Syria: the world's 'shameful failure'

Migrants arrive at the Sicilian harbor of Catania, April 23, 2015.Reuters

Something has been troubling me about the whole 'Mediterranean boat people' crisis. Not just the epic scale of the human trafficking and the harrowing tales of over-loaded ships sinking and thousands of migrants drowning, though these are shocking enough. Not even the miserly response of many Western governments, including our own, to the unfolding saga, though such mean-spiritedness fills me with shame.

What has particularly disturbed me is the ubiquitous use of the word 'migrant' to describe the boat people. This is a word which is never a million miles away from its pejorative twin, 'economic'. An economic migrant is seen as someone prepared to move to another country simply to secure a better life. Understandable perhaps, but not always tolerable, especially when receiving countries have their own demographic and economic challenges. Britain cannot take more than a handful of 'migrants' because its own creaking NHS and welfare system cannot bear the strain. Much better for the 'migrant' to stay in his or her own country.

This perception is reinforced by often second-rate reporting in the UK press which has suggested, or at least implied, that many of the migrants attempting the hazardous sea crossing to Europe are from sub-Saharan Africa. A recent rather lurid piece in the Daily Mail mentioned the words 'Africa' or 'African' almost a dozen times and accompanied the article with lots of pictures of black faces. Even the BBC has fallen prey to the 'mostly Africans' cliché, albeit in relation to particular localised groups of 'migrants'.

The clear implication is that most migrants are just poor Africans escaping economic hardship in their own countries, and taking advantage of the anarchy and growth in people smuggling in North Africa (particularly Libya) to grab a boat across the Mediterranean to improve their lot.

Of course, many of those trying to reach Europe across the Mediterranean are from Africa. But the hard facts tell a slightly different story. According to the EU's own border agency, Frontex, the biggest single country of origin for the over 220,000 people who reached Europe via a sea crossing in 2014 was not in Africa at all. It was Syria. And official figures for the first four months of 2015 tell a similar tale, with Syrian 'migrants' numbering more than twice those of the next biggest country of origin, Eritrea.

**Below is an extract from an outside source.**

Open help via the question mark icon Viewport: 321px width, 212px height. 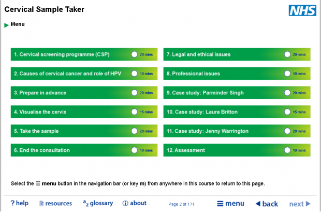(x=12, y=203)
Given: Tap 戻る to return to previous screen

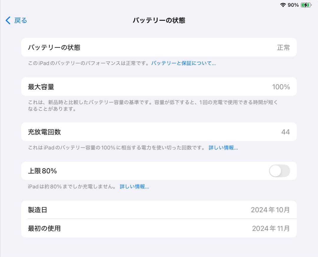Looking at the screenshot, I should (x=20, y=20).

Syrians are desperate to leave their country not for selfish economic reasons but because it is now into the fifth year of a brutal and intractable civil war which has claimed as many as 300,000 lives and led to the displacement, internally or in neighbouring countries, of almost 12 million people, or over half the pre-war population. It is the most calamitous civil conflict of our modern age and has led to the greatest displacement of people since the end of the Second World War.

So perhaps someone can explain to me why a Syrian family who escape the savage violence in their own country and find some kind of primitive safety in a tent or a converted chicken factory alongside almost 4 million Syrian refugees in neighbouring Turkey, Lebanon and Jordan are 'refugees' who are tolerated, if not exactly encouraged, whereas a Syrian who tries to do the same in Italy or Greece is a 'migrant' with questionable motives who needs to be actively deterred?

The simple fact is that most of those embarking on the perilous trip across the Mediterranean, whether Syrian or Eritrean or whatever, are not doing so for 'economic' reasons, but because they are in fear of their very lives. Why else would they take such a risk? Which makes the pronouncements of some British ministers – for example the statement last year by a junior Foreign Office minister that search and rescue operations in the Mediterranean should be discontinued as they acted as a 'pull factor' for migrants – all the more regrettable.

One might be prepared to forgive the callous attitude of many Western governments to the Mediterranean migrants crisis, and the widespread ignorance as to why so many people are prepared to risk their lives in the dangerous sea crossing, if there were a greater and more generous response to those 'refugees' who remain in the region. After all, did our own Prime Minister David Cameron not say before the recent G7 Summit: "We need to do more to stop these people leaving their countries in the first place....that's what we are using our aid budget for...we need to deal with the causes of this migration, not simply with its consequence".

NO MEANINGFUL PLAN

Amen to that. Except that the world is not dealing with the migration crisis at source. It has no meaningful plan to stop the violence in Syria (the last Syrian peace talks broke up in acrimony in Geneva sixteen months ago with no plans to return to the negotiating table) and its response to the refugee and IDP (internally displaced person) crisis has been lamentable, with each successive humanitarian appeal from the UN being bigger in scale (because the scale of the crisis has grown exponentially) yet receiving less and less support from the world's governments.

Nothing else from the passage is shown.